LISTED ENTRIES:
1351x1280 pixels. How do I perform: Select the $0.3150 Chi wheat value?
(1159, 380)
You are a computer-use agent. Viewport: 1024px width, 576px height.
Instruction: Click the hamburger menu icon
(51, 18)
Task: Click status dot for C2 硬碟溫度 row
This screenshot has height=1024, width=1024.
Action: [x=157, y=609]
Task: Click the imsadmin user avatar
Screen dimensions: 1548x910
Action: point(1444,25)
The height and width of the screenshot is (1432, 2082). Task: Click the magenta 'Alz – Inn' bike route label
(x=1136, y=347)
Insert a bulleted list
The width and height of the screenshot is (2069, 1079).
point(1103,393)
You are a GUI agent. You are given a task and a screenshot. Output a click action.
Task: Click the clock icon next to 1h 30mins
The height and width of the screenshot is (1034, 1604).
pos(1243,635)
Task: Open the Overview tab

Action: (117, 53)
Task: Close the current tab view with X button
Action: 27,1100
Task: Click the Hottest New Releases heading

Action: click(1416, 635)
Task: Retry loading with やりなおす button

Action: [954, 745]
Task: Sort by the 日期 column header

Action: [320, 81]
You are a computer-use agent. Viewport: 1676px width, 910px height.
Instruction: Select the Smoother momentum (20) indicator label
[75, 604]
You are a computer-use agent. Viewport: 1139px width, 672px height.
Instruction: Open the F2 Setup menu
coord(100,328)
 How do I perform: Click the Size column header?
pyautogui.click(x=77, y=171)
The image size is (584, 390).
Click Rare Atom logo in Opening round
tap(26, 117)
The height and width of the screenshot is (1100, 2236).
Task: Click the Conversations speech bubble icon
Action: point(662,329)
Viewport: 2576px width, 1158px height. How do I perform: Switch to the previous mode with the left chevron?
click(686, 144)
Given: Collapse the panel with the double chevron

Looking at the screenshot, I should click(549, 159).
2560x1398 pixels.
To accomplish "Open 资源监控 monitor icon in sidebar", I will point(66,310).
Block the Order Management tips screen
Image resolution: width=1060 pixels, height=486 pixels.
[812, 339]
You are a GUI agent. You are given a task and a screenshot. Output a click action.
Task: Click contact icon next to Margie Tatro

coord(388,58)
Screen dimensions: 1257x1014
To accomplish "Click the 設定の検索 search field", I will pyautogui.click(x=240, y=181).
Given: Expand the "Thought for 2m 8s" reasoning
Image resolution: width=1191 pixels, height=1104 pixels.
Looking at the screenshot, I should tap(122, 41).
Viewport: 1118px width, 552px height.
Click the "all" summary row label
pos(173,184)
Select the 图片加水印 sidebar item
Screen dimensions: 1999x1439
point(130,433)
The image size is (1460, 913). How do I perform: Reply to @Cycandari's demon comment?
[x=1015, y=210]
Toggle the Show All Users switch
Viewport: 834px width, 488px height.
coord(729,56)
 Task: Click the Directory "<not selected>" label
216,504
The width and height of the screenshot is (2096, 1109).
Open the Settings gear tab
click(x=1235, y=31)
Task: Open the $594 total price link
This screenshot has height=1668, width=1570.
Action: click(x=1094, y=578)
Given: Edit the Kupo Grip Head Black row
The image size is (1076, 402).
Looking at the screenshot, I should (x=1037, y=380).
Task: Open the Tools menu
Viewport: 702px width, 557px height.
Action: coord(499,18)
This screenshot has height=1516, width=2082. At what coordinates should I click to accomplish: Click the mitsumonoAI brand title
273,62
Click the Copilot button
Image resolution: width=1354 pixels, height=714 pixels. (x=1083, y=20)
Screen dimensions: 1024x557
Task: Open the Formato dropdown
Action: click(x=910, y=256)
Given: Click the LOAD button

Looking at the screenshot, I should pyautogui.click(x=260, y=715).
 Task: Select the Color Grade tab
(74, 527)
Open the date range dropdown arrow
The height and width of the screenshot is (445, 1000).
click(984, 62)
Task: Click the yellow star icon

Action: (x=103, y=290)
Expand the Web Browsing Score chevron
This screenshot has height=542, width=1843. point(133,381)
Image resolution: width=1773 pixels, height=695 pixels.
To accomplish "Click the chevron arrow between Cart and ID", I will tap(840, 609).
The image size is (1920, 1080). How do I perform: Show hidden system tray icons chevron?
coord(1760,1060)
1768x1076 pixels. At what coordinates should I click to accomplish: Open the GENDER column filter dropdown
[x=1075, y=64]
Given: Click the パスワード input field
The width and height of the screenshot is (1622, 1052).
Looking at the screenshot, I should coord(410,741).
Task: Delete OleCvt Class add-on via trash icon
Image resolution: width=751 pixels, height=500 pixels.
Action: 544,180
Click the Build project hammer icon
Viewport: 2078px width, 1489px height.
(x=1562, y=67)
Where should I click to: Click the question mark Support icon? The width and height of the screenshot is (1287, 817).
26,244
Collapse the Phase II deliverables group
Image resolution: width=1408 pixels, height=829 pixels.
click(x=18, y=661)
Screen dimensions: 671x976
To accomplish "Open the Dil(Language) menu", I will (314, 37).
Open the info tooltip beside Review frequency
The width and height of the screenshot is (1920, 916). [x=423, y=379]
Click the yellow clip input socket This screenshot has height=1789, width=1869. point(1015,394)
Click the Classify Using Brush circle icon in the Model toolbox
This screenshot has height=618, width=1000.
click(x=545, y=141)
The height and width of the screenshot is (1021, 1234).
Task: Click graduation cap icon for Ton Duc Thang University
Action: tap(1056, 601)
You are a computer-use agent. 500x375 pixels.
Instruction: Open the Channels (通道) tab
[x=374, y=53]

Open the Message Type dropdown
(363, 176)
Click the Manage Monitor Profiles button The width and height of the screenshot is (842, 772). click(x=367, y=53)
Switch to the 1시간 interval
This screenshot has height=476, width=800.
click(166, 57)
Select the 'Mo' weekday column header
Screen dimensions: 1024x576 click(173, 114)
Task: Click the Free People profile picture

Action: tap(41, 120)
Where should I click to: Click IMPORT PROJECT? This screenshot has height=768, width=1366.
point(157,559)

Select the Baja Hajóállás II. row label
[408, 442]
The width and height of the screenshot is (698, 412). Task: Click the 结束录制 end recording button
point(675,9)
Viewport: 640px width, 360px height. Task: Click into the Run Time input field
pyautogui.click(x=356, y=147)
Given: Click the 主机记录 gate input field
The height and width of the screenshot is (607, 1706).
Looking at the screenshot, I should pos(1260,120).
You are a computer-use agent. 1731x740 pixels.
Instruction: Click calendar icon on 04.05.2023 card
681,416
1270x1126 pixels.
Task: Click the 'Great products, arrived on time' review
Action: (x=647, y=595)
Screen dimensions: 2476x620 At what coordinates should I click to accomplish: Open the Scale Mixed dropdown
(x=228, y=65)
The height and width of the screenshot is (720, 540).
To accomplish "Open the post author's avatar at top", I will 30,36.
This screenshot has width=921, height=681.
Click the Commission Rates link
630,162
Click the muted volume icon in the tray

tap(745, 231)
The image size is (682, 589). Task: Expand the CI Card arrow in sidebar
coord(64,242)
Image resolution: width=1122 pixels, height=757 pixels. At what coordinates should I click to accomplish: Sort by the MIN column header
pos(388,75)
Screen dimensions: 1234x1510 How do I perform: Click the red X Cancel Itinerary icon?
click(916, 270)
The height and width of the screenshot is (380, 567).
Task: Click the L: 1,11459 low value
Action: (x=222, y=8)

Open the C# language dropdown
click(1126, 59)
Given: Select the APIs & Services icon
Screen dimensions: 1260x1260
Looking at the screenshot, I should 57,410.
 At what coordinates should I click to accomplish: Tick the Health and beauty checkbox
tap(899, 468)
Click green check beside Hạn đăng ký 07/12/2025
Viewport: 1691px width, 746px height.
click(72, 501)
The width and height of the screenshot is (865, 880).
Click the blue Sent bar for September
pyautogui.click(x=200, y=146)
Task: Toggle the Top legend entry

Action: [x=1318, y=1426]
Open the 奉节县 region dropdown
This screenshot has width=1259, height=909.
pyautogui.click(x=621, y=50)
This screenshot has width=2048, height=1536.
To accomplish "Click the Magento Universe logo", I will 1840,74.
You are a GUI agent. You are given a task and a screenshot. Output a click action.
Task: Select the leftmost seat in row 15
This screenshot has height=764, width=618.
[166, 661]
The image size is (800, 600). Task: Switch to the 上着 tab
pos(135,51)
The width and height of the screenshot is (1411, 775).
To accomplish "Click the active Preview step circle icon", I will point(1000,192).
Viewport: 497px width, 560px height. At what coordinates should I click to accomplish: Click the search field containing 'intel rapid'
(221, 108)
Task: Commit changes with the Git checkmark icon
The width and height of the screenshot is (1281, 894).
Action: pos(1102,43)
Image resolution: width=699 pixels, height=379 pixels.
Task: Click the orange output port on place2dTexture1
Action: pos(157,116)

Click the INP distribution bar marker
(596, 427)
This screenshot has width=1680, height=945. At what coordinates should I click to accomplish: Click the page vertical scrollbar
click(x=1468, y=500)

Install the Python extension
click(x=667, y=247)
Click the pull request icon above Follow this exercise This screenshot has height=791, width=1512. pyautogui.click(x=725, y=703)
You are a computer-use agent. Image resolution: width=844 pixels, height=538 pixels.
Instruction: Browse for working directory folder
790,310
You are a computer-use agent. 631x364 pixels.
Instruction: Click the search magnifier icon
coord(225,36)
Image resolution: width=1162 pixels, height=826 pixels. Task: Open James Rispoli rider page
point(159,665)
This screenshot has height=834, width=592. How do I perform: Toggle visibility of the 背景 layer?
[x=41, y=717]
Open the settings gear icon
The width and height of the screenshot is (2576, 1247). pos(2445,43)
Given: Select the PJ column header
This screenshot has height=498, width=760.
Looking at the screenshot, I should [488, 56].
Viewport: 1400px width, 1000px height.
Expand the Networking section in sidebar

EXERCISE AIM: Please put the lines above, from the line with "Task: Open the Overview tab" up to and including the line with "coord(100,328)", into a Markdown table with the columns Row and Line, numbering each row and leaving out blank lines.

ANSWER:
| Row | Line |
|---|---|
| 1 | Task: Open the Overview tab |
| 2 | Action: (117, 53) |
| 3 | Task: Close the current tab view with X button |
| 4 | Action: 27,1100 |
| 5 | Task: Click the Hottest New Releases heading |
| 6 | Action: click(1416, 635) |
| 7 | Task: Retry loading with やりなおす button |
| 8 | Action: [954, 745] |
| 9 | Task: Sort by the 日期 column header |
| 10 | Action: [320, 81] |
| 11 | You are a computer-use agent. Viewport: 1676px width, 910px height. |
| 12 | Instruction: Select the Smoother momentum (20) indicator label |
| 13 | [75, 604] |
| 14 | You are a computer-use agent. Viewport: 1139px width, 672px height. |
| 15 | Instruction: Open the F2 Setup menu |
| 16 | coord(100,328) |